In the records below, the lines from the one containing "How do I perform: Click" through the last are to be reproduced exactly and alone.
*** TASK MATERIAL Section Begins ***
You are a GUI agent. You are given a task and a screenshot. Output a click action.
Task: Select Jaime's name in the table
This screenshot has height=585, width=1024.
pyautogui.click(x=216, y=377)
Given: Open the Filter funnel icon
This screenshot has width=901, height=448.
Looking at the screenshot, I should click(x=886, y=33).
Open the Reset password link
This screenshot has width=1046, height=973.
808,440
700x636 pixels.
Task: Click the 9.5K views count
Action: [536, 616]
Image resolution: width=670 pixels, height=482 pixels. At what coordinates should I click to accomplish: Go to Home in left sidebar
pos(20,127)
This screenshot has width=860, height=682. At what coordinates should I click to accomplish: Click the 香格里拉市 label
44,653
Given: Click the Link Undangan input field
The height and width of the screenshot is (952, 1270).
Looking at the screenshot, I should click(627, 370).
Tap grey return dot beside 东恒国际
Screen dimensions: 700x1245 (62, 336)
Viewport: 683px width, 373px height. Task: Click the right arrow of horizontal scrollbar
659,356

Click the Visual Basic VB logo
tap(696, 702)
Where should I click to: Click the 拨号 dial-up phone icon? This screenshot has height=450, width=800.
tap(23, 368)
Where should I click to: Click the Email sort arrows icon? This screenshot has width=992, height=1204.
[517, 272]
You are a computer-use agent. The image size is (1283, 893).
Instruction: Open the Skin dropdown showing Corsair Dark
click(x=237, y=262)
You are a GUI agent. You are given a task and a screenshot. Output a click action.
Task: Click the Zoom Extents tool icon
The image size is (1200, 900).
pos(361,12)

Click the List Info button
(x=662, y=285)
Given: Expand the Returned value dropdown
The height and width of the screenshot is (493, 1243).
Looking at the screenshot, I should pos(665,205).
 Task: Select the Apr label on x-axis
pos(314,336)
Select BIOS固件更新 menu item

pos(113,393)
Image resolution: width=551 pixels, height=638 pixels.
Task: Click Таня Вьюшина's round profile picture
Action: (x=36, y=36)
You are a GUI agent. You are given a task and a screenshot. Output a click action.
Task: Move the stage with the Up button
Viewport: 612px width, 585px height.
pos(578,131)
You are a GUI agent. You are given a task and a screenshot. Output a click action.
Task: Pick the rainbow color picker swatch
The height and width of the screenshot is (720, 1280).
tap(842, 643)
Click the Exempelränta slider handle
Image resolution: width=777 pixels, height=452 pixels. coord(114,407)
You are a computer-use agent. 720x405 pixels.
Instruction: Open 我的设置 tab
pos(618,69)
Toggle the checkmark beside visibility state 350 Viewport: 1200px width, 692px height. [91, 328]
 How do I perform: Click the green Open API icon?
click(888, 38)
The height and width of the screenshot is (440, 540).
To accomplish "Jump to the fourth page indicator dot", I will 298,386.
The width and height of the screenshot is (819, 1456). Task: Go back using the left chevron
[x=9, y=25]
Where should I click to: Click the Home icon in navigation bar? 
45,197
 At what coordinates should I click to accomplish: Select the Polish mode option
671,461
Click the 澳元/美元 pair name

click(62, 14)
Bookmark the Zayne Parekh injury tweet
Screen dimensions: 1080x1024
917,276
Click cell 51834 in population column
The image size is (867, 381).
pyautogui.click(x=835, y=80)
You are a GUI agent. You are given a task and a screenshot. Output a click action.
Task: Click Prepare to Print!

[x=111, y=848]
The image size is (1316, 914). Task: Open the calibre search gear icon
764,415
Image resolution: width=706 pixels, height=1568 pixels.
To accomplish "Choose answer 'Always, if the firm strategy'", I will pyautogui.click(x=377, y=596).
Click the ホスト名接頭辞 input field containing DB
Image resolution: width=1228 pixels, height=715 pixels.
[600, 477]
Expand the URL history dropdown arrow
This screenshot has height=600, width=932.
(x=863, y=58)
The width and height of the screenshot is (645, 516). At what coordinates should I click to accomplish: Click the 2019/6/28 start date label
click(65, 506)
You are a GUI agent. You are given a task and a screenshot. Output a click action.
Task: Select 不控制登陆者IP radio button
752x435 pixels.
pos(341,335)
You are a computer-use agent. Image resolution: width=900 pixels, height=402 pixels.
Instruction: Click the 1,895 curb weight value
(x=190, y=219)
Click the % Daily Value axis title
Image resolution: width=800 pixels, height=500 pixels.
*** TASK MATERIAL Section Ends ***
== WRITTEN RESPONSE ==
 How do I perform: Click the green Open API icon?
click(888, 38)
The height and width of the screenshot is (440, 540).
To accomplish "Jump to the fourth page indicator dot", I will 298,386.
The width and height of the screenshot is (819, 1456). Task: Go back using the left chevron
[x=9, y=25]
Where should I click to: Click the Home icon in navigation bar? 
45,197
 At what coordinates should I click to accomplish: Select the Polish mode option
671,461
Click the 澳元/美元 pair name

click(62, 14)
Bookmark the Zayne Parekh injury tweet
Screen dimensions: 1080x1024
917,276
Click cell 51834 in population column
The image size is (867, 381).
pyautogui.click(x=835, y=80)
You are a GUI agent. You are given a task and a screenshot. Output a click action.
Task: Click Prepare to Print!

[x=111, y=848]
The image size is (1316, 914). Task: Open the calibre search gear icon
764,415
Image resolution: width=706 pixels, height=1568 pixels.
To accomplish "Choose answer 'Always, if the firm strategy'", I will pyautogui.click(x=377, y=596).
Click the ホスト名接頭辞 input field containing DB
Image resolution: width=1228 pixels, height=715 pixels.
[600, 477]
Expand the URL history dropdown arrow
This screenshot has height=600, width=932.
(x=863, y=58)
The width and height of the screenshot is (645, 516). At what coordinates should I click to accomplish: Click the 2019/6/28 start date label
click(65, 506)
You are a GUI agent. You are given a task and a screenshot. Output a click action.
Task: Select 不控制登陆者IP radio button
752x435 pixels.
pos(341,335)
You are a computer-use agent. Image resolution: width=900 pixels, height=402 pixels.
Instruction: Click the 1,895 curb weight value
(x=190, y=219)
Click the % Daily Value axis title
Image resolution: width=800 pixels, height=500 pixels.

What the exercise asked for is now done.